• **What the task requires**: What is needed is an exact transcription of the listing, with the images removed.

• **Record set**:
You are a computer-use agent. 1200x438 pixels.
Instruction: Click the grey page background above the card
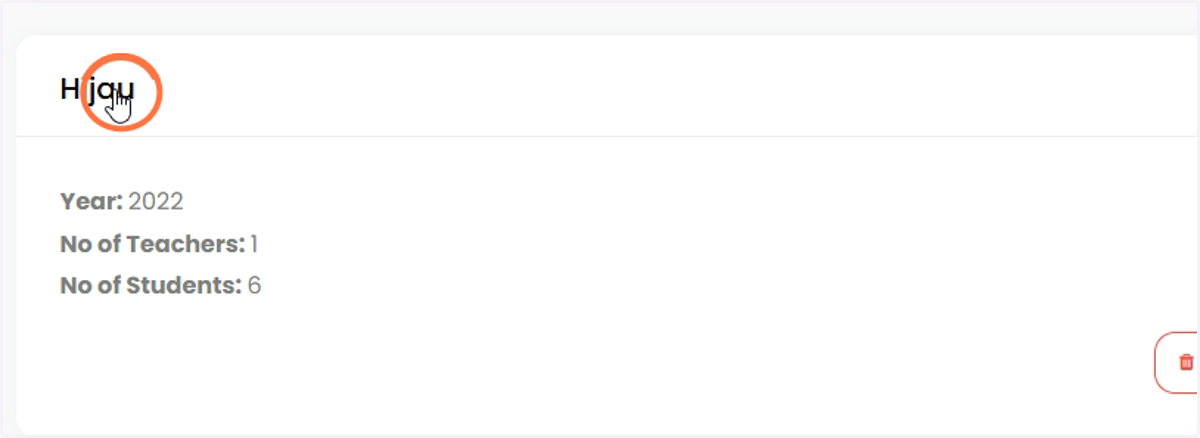click(x=600, y=17)
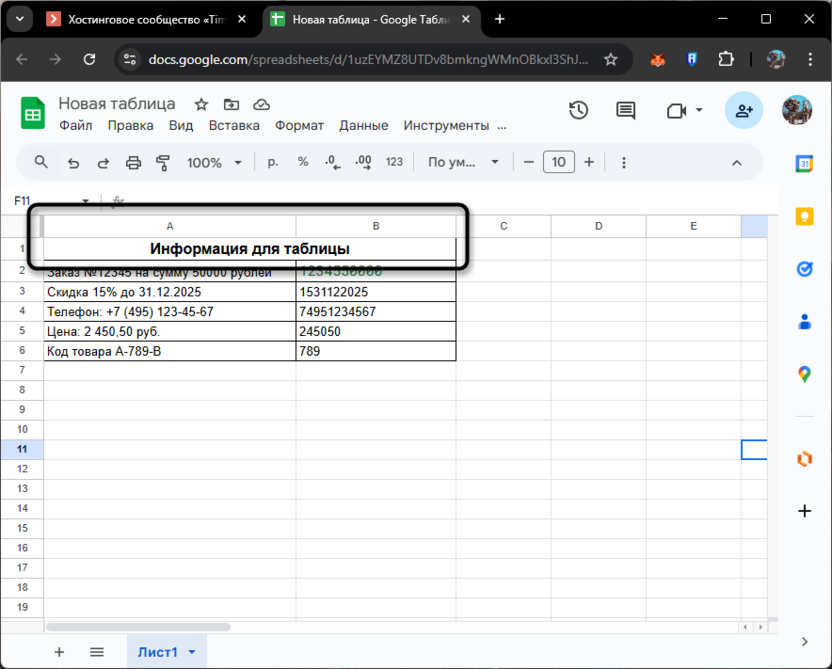The height and width of the screenshot is (669, 832).
Task: Select the Paint format roller tool
Action: 163,162
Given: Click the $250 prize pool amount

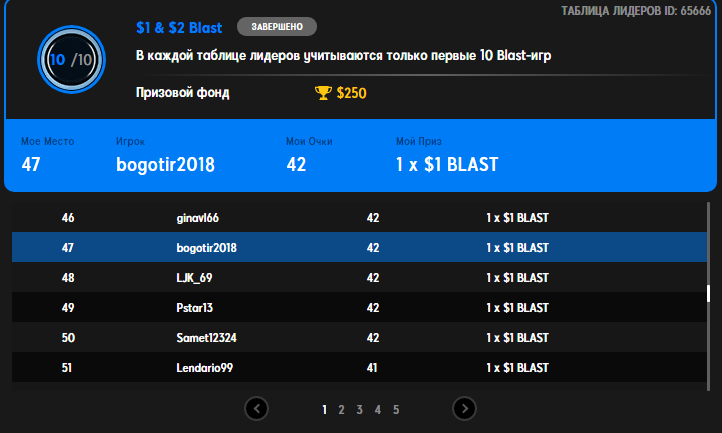Looking at the screenshot, I should tap(351, 93).
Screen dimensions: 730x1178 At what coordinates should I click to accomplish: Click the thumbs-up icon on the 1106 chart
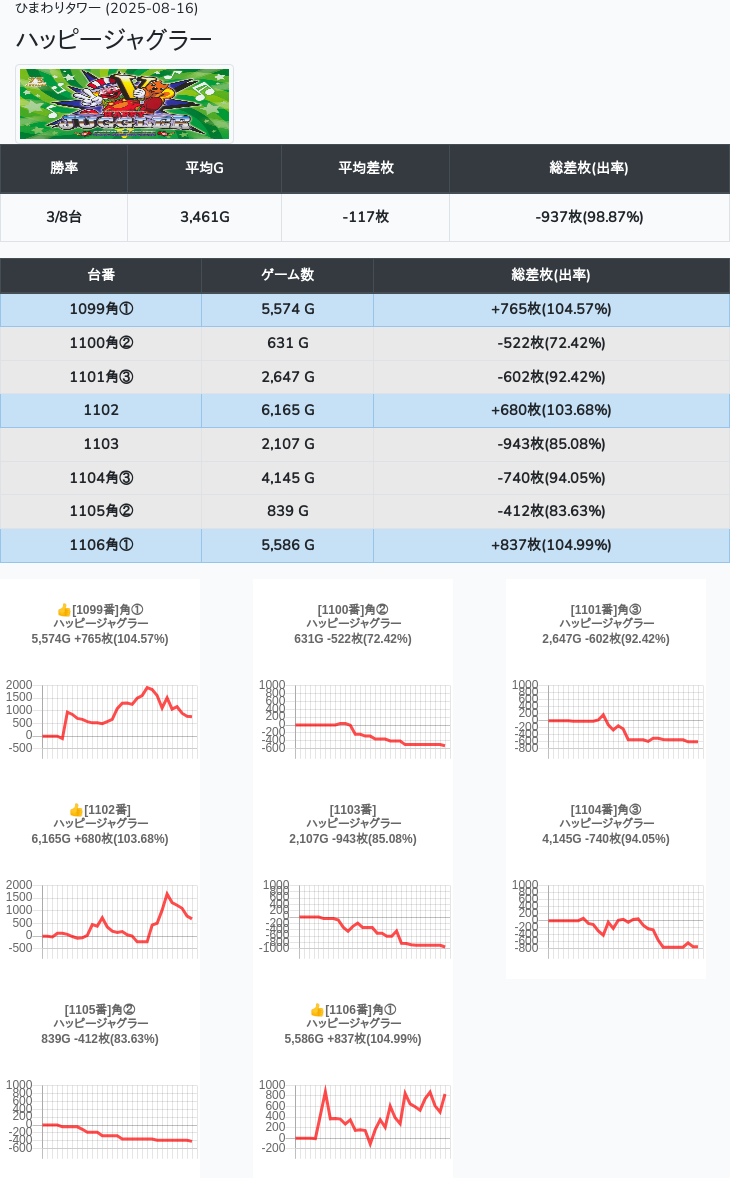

• **Finished task**:
You are a computer-use agent. 1200x438 pixels.
Instruction: Click the grey page background above the card
click(x=600, y=17)
The height and width of the screenshot is (669, 832).
Task: Select the Paint format roller tool
Action: 163,162
Given: Click the $250 prize pool amount

Looking at the screenshot, I should tap(351, 93).
Screen dimensions: 730x1178 At what coordinates should I click to accomplish: Click the thumbs-up icon on the 1106 chart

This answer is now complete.